**TASK OBJECTIVE**
Among the entries below, only the lines from the one with "You are a computer-use" through the one with "Open UI Configuration settings section" are to be retyped, exactly and without pictures.

**SUPPLIED RECORDS**
[Start of Attachment]

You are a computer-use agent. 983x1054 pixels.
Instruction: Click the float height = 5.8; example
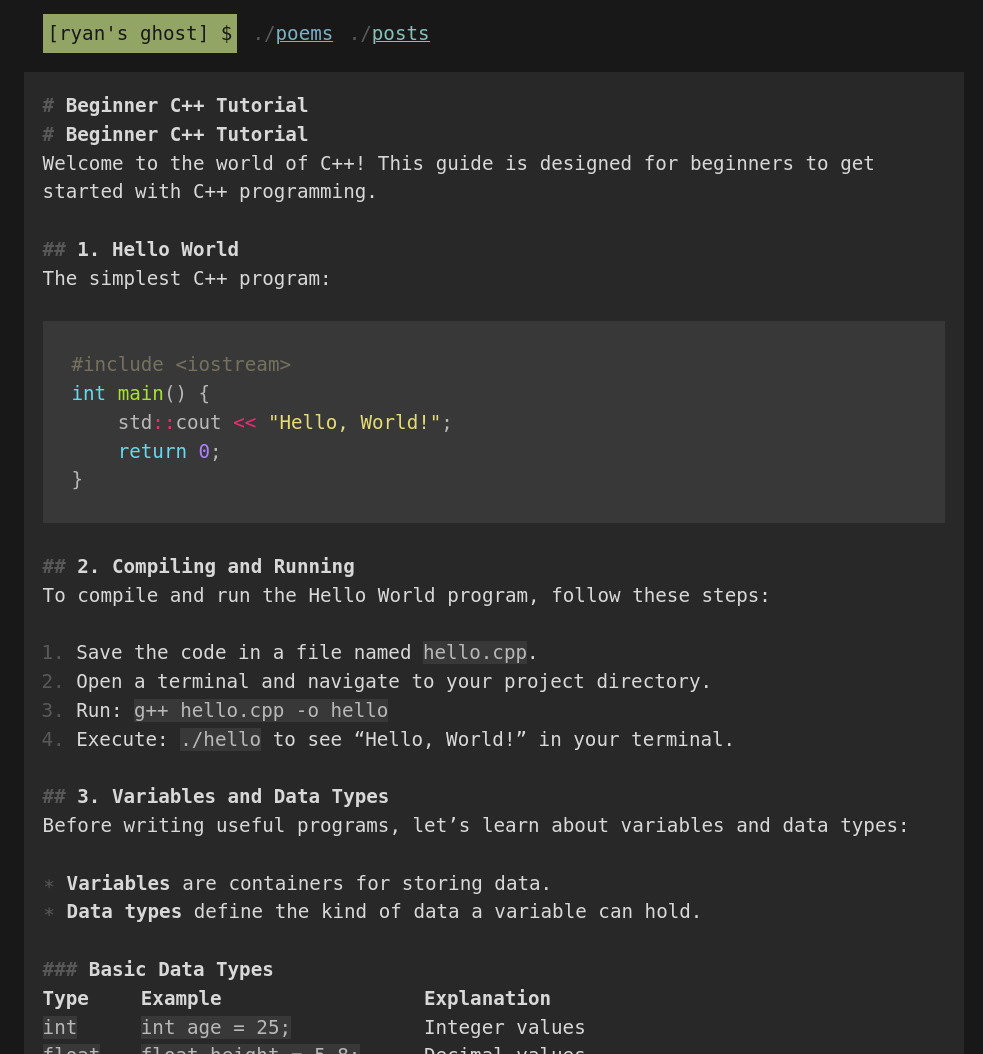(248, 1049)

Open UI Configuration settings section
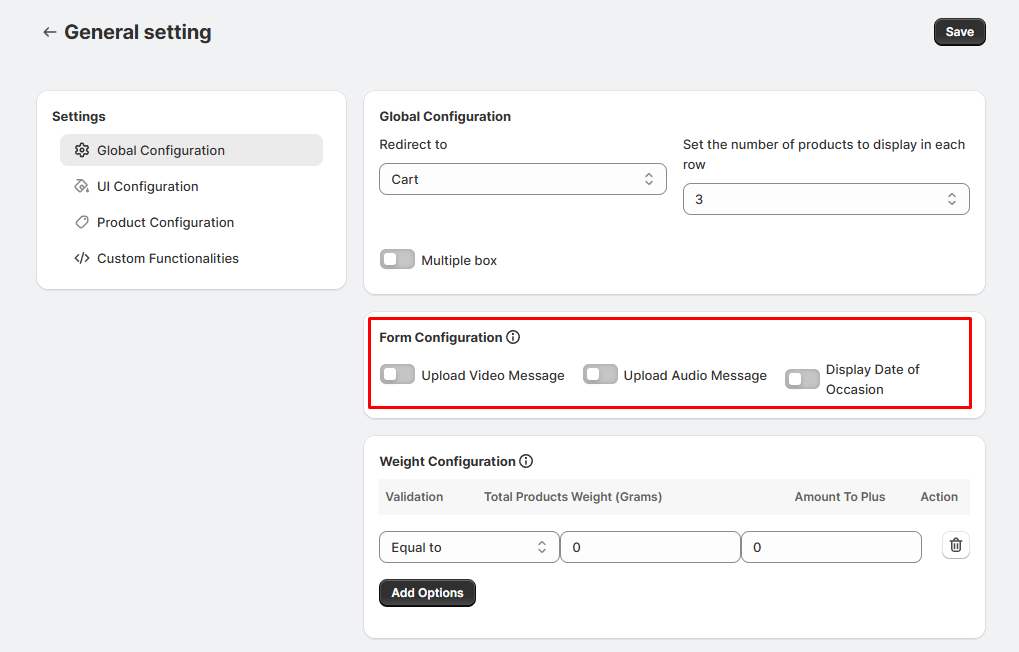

[End of Attachment]
[Start of Attachment]

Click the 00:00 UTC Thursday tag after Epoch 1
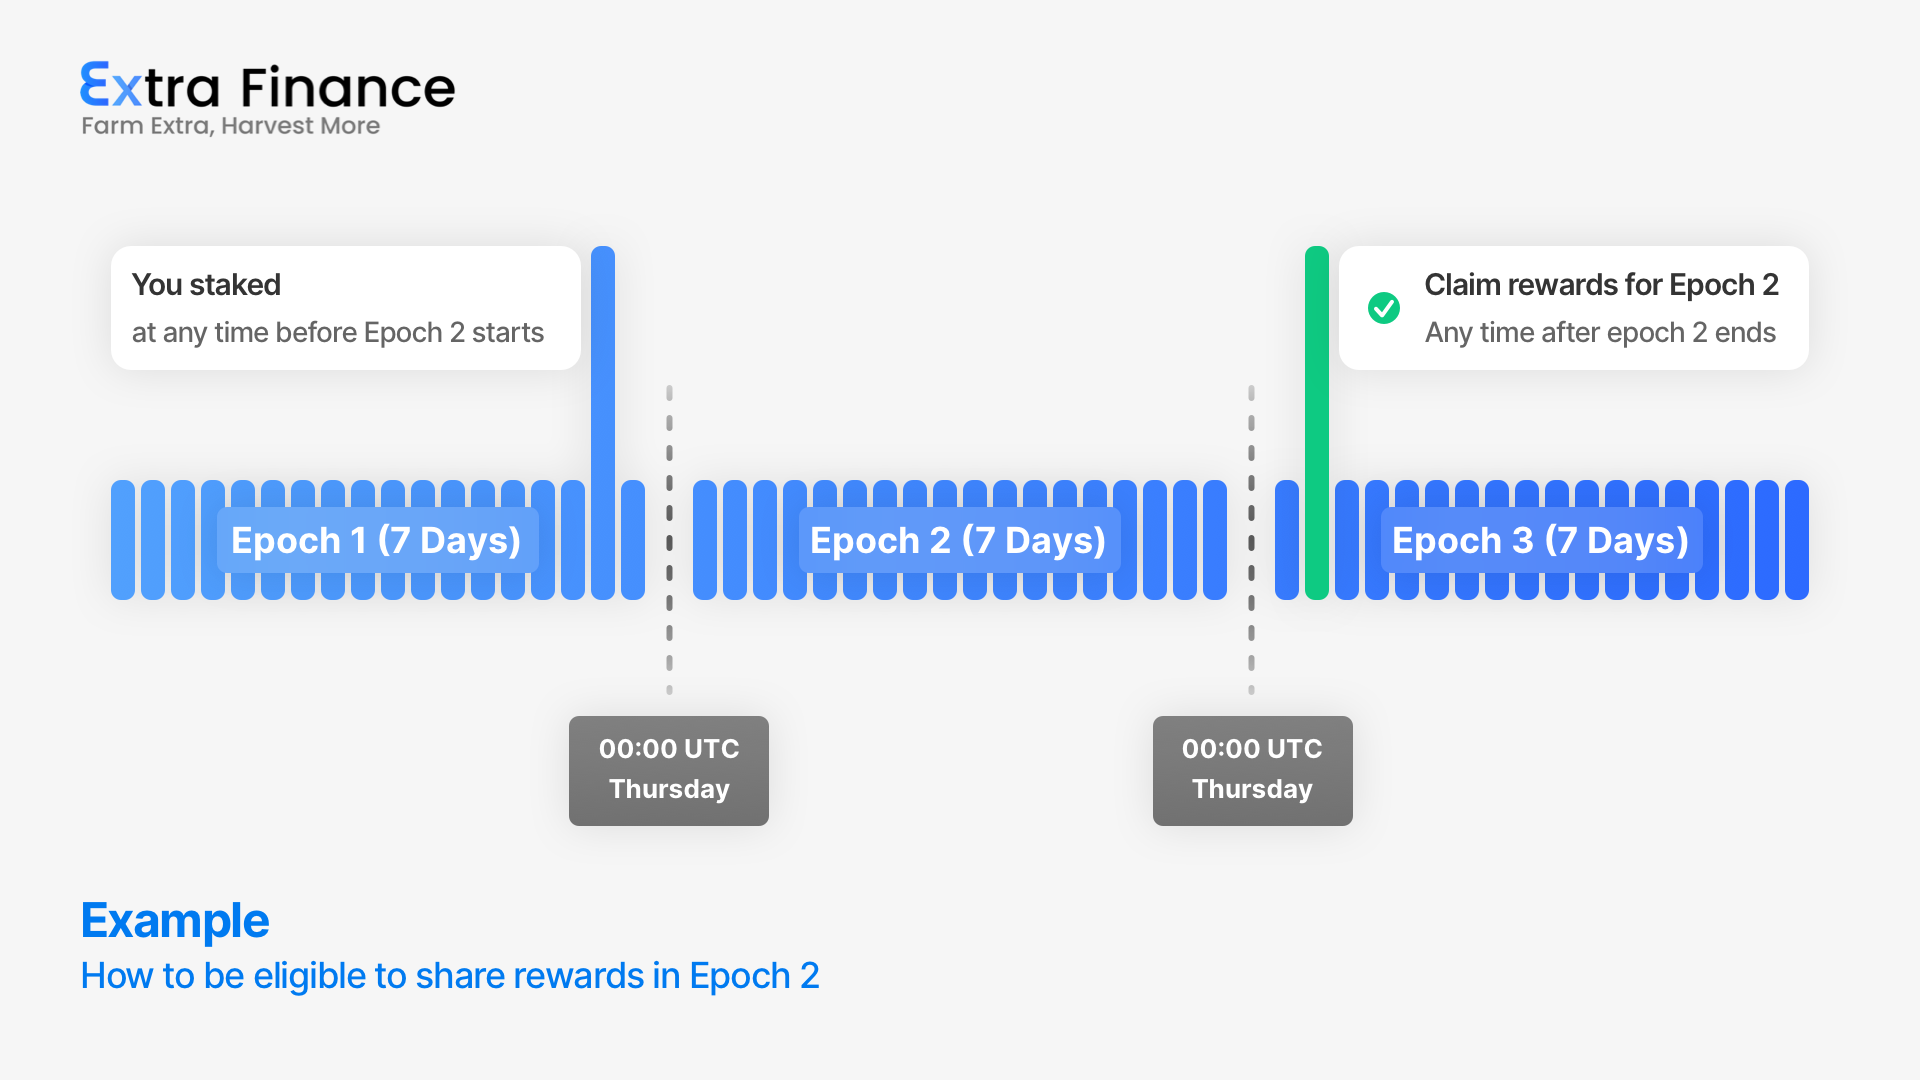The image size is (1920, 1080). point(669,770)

[End of Attachment]

**WRITTEN RESPONSE**
You are a computer-use agent. 983x1054 pixels.
Instruction: Click the float height = 5.8; example
(248, 1049)

Open UI Configuration settings section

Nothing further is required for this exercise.